Sorry. The quote should read:

corrected steve wrote:That doesn't make you a right-winger. I don't know what awful thing happened to do that to you. Your presumption that the United States is for people who don't speak spanish only is rude, and a touchstone of the right wing. The position is ugly, uncharitable, un-christian and ignorant of history.
steve albini
Electrical Audio
sa at electrical dot com
Quicumque quattuor feles possidet insanus est.

Wow is this racist?

68
Texas, as a Republic, wanted to join the US. This was after Euros settled portions of what had been Northern Mexico at the behest of a Mex government that wanted to do what America had been doing, namely taking over land via settlement. The Mex government wrongly gambled on the idea that Euros coming to N.America could be assimilated into their way of life rather than having the land cede to the more culturally familiar American nation. The US eventually voted to accept Texas into the Union and, in doing so, it accepted an area that had longstanding cultural ties to Mexico, ties that involved people that, as a matter of course, crossed a bordedr that was political in nature.

I cannot fathom what import the Rio Grande has in this discussion save that it is a political border that has NEVER constituted a demarcation separating cultures. Texas has always been bilingual and bicultural. One could say the same of Southern Cal.

A desire to protect English as the national language is a rear-guard, reactionary position that has been spouted by conservative elements in this country since its inception. It has nothing to do with official languages or practicality as, as has been noted by pols and wonks over the years, worrying over the relative strength of the English language is like worrying over crab grass---it's is almost irrevocably ubiquitous.

There is no official language in the US. Spanish has always been spoken in this nation, on this continent, and it is very much a part of the heritage of the US as is English, though obviously not as universally spoken.

America, as the flagship outpost of Western Enlightened thought, politics, science, etc., has built its strength not on gingoism, racism, fear of science, fear of strangers, or any other body of natural though detrimental narrowness of mind and action. We are strong because of our ability to absorb many cultures, populations, etc. Controlling immigration is necessary, doing so according to idiotic sentiments aligned with the type of thought that leads one to say 'the official language should be English' or, even worse, 'if English was good enough for Jesus it's good enough for me' is simply the wrong way to go about that necessary course.

Wow is this racist?

69
Andrew L. wrote:
Adam, I don't have time to elaborate on the way nationalism and racism are related


You said 'Nationalism and racism are inseparable', not 'related'. Clearly these concepts are related, but that is distinct from 'inseperable', non?

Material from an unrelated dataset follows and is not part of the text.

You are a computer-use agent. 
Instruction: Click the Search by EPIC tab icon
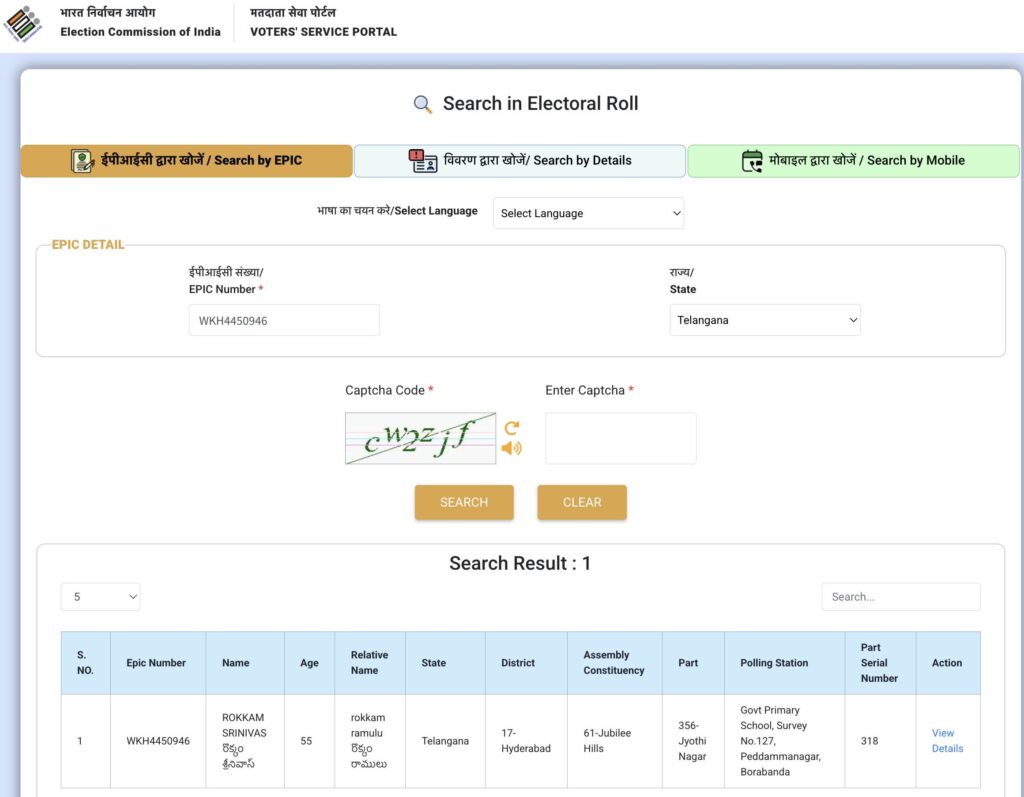(82, 161)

Also, you seem to have erroneously linked to an article about the riots in France last year; a mistake presumably. Could you fix the link to better bolster your point?

you may be interested:


Not really, thanks though.

[winky face]

Wow is this racist?

70
connor wrote:I don't see why you'd refute this statement: it seems pretty obvious that the majority of the world is bilingual. 2/3 sounds about right to me.

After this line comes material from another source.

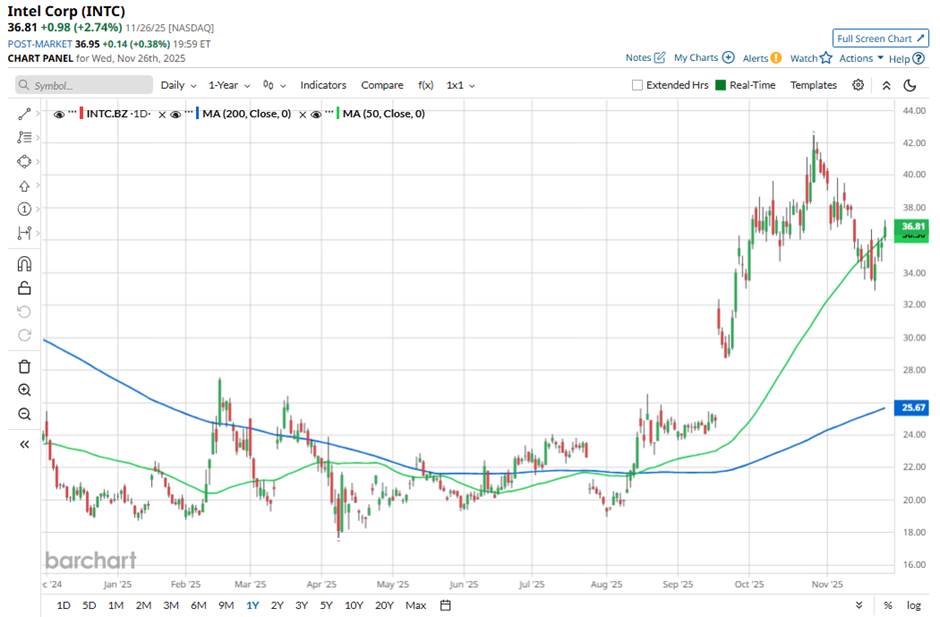Zoom in using the magnifier plus icon

pyautogui.click(x=24, y=391)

The majority of people on earth grow up in (at least) a bilingual environment.


Growing up in a 'bilingual environment' is clearly distinct from 'being bilingual'.

France (for example) is not a 'bilingual environment' in any meaningful sense, regardless of the fact that a significant number of French people speak English, German and various other, more exotic languages.

The vast majority of Swedish people speak amazing English, and yet it would be disingenuous to describe Sweden as a 'bilingual environment'.

South Africa is a 'bilingual environment', and so is Malta.